[PASSAGE SHOWN]:
————————

Trending Toward Hospital Employment: Where Do Spine Surgeons Fit? Q&A With Dr. Robert Bray

Taryn Tawoda -

Robert S. Bray, Jr., MD, a neurosurgeon and the CEO of DISC Sports & Spine Center in Marina del Rey, Calif., discusses the past, present and future state of spine surgeon employment.

Dr. Robert BrayQ: What trends have you seen over the years in the employment of spine surgeons?

Dr. Robert Bray: I've been in spine practice for a long time, and I have seen a massive change in the structure of healthcare delivery medicine. Years ago, you could work in academics or private practice — there were two options. Then HMO structures developed over time — you could be an employee of a large, hospital-based HMO, and that was a good choice for many people. But then the pool of money shrunk, and that is part of the "healthcare crisis" that was created. The cost of healthcare has gone up, premiums have gone up. Insurance companies started paying a lot less to doctors. Medicine was one of the only businesses in the world where you saw a drop in income.

One of the advents of ways to deal with that was hospitals starting to figure, "We need a bigger piece of this pool. We'll hire physicians on a salary and make a profit off of them." As a result, hospitals increased their net revenue piece by beginning to own the physicians.

So hospital-based employment became an ever-rising piece — you saw 40 to 50 percent of physicians coming out of practice and becoming employed by a hospital.

————————

[QUESTIONS TO ANSWER]:
a) Decide whether each statement agrees with the Bray interview, answering yes or no and quoting the deciding words: (i) Dr. Bray recalls that physicians once had only two options, academics or private practice. (ii) Insurance companies began paying doctors more. (iii) Between 60 and 70 percent of physicians left practice to become hospital employees.
b) Extend the Bray interview beyond its final sentence, keeping Dr. Bray's voice and the question-and-answer format.

(Stored records)
————————

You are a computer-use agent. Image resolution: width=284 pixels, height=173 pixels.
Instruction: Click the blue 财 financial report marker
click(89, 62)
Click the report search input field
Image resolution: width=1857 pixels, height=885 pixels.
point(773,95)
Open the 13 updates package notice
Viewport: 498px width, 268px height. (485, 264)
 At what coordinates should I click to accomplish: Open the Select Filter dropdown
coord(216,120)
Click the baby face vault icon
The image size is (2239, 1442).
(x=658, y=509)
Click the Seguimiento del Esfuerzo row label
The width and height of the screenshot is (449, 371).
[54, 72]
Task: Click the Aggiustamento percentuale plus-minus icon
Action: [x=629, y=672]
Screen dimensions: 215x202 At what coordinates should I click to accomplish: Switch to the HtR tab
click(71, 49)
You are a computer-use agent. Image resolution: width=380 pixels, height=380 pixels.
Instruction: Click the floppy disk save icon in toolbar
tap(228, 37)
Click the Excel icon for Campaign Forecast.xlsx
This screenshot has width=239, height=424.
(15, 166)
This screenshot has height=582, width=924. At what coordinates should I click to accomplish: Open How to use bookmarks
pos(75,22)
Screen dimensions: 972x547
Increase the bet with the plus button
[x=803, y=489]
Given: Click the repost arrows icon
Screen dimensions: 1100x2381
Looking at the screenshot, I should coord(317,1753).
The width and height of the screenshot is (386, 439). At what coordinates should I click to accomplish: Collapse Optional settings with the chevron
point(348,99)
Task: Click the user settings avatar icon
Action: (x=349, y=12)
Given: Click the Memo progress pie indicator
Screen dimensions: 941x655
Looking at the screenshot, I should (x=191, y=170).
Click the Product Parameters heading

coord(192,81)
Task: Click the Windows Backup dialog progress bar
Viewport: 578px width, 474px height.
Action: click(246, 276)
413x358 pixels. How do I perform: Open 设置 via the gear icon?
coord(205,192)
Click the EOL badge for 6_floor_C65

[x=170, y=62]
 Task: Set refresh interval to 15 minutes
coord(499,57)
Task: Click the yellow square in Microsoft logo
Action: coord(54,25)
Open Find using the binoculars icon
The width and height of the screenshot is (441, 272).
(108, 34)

————————

[ACTIVITY ANSWERS]:
a)
(i) Yes: "Years ago, you could work in academics or private practice — there were two options."
(ii) No: "Insurance companies started paying a lot less to doctors."
(iii) No: "you saw 40 to 50 percent of physicians coming out of practice and becoming employed by a hospital."

b)
Q: What was your response to the rising trend towards hospital employment?

RB: An alternative — and my response — to hospital employment has been DISC Sports and Spine Center. I put a group of private practitioners together that included 40 physicians specializing in spine, pain management, orthopedics and sports medicine, and it became one of the largest independent groups in the country. I've tried to create an entity in which private practice could thrive.

The short answer is that the hospitals employing physicians take a large market share, and they take newer people out of practice because they don't know how to run a business. These physicians don't want to go to an HMO structure or academia, so they get employed by a hospital

Now, structures like DISC are evolving all over the country. In ambulatory surgery centers, we own the ORs, we do the surgeries in our own ORs. We had to take back a piece of the technical fees in order to survive, and we had to become competitive with the hospital. The top quality people are gravitating toward these evolving structures where the business of medicine is done by a structure with enough power to compete with a hospital. But to do everything outpatient requires a massive business investment — it costs about $7.5 million to build and be turned profitable.

Q: How are other specialists affected by hospital employment? How does this tie into the employment of spine surgeons?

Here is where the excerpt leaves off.